LA REPUBBLICA Poco tempo, tanti nemici. Il tecnico ultrà dovrà cambiare

Roma-Juventus Buffon Conte
Roma-Juventus Buffon Conte

(M. Crosetti) – In Nazionale, Antonio Conte dovrà fare un mestiere che conosce benissimo ma che non ha mai praticato. La vera scommessa è proprio la necessaria mutazione da allenatore a selezionatore, perché lui è un martello che ama la sua incudine di amore profondo, e vuole stare sempre con lei. Ma in azzurro ci si vede quando e come si può, bisogna economizzare il tempo, si è amanti e non coniugi: qui serve l’intensità senza continuità, in apparenza un paradosso non trascurabile. Tutta la sua energia nervosa, il suo “mourinismo”, Conte dovrà compattarli in pochi giorni al mese, cominciando da subito: ritiro il primo settembre, e il 4 l’amichevole con l’Olanda. Poi, qualche altra martellata fino al 9, debutto nelle qualificazioni europee in Finlandia. I giocatori bianconeri, i “chiodi” abituati al ritmo del maglio, non avranno sorprese, gli altri si adegueranno.

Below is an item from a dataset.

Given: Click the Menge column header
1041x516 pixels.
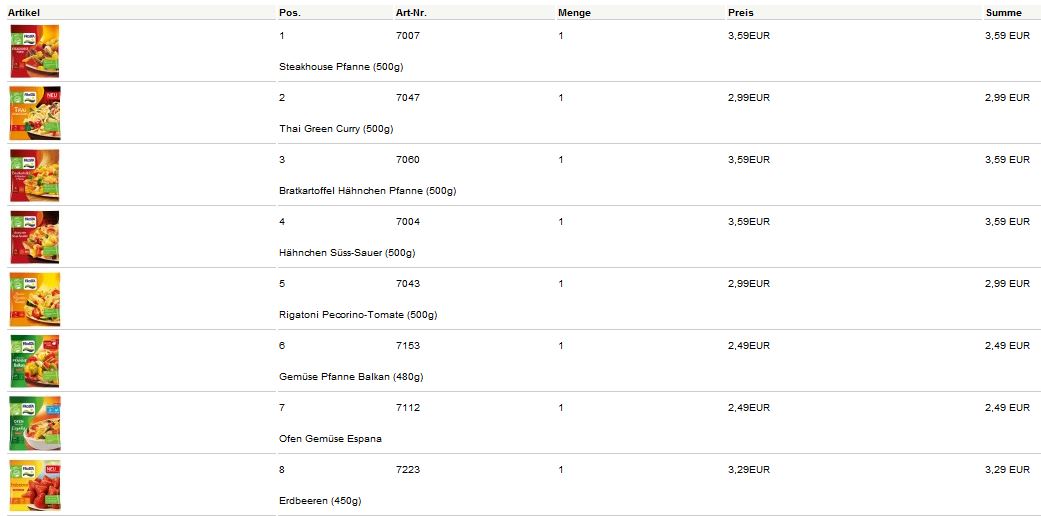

L’atmosfera sarà esattamente opposta a quella di Prandelli, finito male dopo una lunghissima luna di miele: era il citì amato da tutti, politicamente corretto, “etico” e paziente come ben sa Balotelli che lo ripagò malissimo. Ecco, il ragazzo non s’illuda: Conte sarà per lui anche peggio di Mourinho e Mancini, stesso approccio comunque, o righi dritto o stai fuori. Il nuovo padrone della Nazionale è un fanatico dell’agonismo, un ayatollah senza dogmi tattici esagerati. Pensava di schierare la Juve con un 4-2-4, ma ci mise un quarto d’ora per capire che con quell’uva doveva cambiare vino, non c’erano gli esterni giusti e c’erano Marchisio e Pirlo, oltre a Vidal (poi, pure Pogba), dunque Conte virò sul 3-5-2 che gli ha dato scudetti in serie.

Lo stesso modulo che adotterà in azzurro, almeno all’inizio, puntando sempre sul blocco Juve: deve convincere Pirlo a restare, anche se il regista ha già fatto capire di poter dire sì. Dalla risposta dipende anche l’impiego di Verratti, comunque il futuro. Antonio Conte è un grande motivatore, sa creare l’ambiente feroce, vede nemici ovunque e inietta il sangue negli occhi dei giocatori. Più facile ogni giorno, nell’ossessione dello spogliatoio, più complicato al grand hotel con le porte girevoli, ma di sicuro lui saprà ricreare almeno in parte il clima del club, il rumore dei nemici, il senso forte di appartenenza. Diceva di essere un ultrà juventino, diventerà il primo tifoso della Nazionale: chi non sarà con lui dal primo giorno, sarà contro di lui per sempre.

Anche se, come per tutti, il suo lavoro verrà giudicato dai risultati: è solo un dettaglio marginale che abbia ottenuto il coordinamento di tutte le nazionali. Conterà quello che succede in campo, dove non sono all’orizzonte ostacoli altissimi da qui all’Europeo. Il modello è Lippi, altro allenatore di cervelli. Il buon Cesare? Già dimenticato, perché si è macchiato dell’unica colpa che decide ogni destino: è stato sconfitto, e molto male. Conte vorrà essere, anche in questo, diversissimo da lui.